:: Problem ::
Carry on the extract about Goleman's career and research, picking up after its final sentence.

-- start of Page extract --

Goleman co-founded the Collaborative for Academic, Social, and Emotional Learning at Yale University's Child Studies Center which then moved to the University of Illinois at Chicago. Currently he co-directs the Consortium for Research on Emotional Intelligence in Organizations at Rutgers University. He sits on the board of the Mind & Life Institute.
Career
Research
Goleman authored the internationally best-selling book, Emotional Intelligence (1995, Bantam Books), that spent more than one-and-a-half years on The New York Times Best Seller list. Goleman developed the argument that non-cognitive skills can matter as much as I.Q. for workplace success in Working with Emotional Intelligence (1998, Bantam Books), and for leadership effectiveness in Primal Leadership (2001, Harvard Business School Press). Goleman's most recent best-seller is Social Intelligence: The New Science of Human Relationships (2006, Bantam Books).
He developed the Emotional Intelligence Appraisal test, specifically the Emotional Competencies (Goleman) model.

-- end of Page extract --
-- start of Dataset content --

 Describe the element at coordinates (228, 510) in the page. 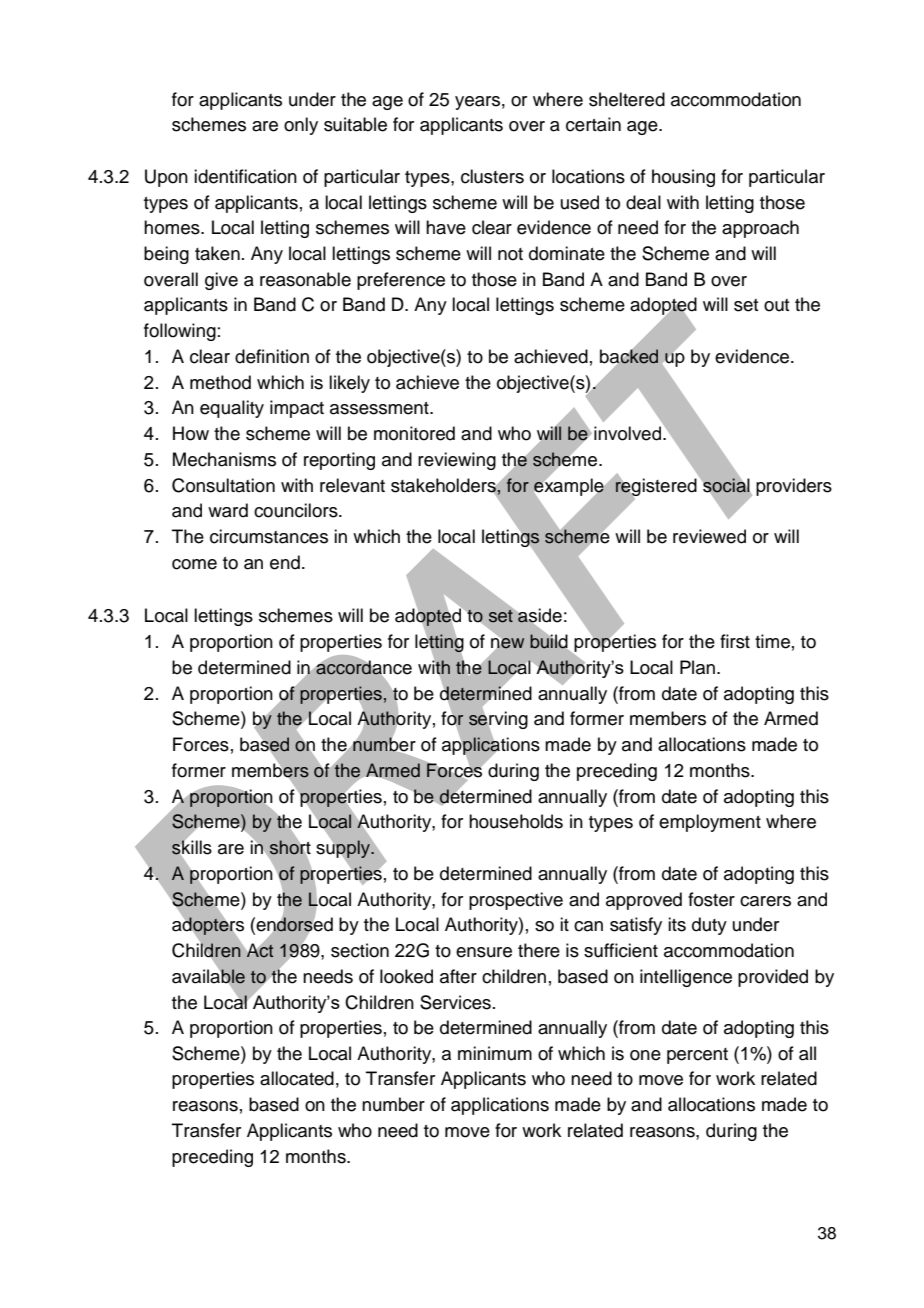

I see `ward` at that location.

-- end of Dataset content --

:: The answer ::
In his first book, The Varieties of Meditative Experience (1977) (republished in 1988 as The Meditative Mind in 1988) Goleman used sequential chapters to describe almost a dozen different meditation systems. He wrote that "the need for the meditator to retrain his attention, whether through concentration or mindfulness, is the single invariant ingredient in the recipe for altering consciousness of every meditation system".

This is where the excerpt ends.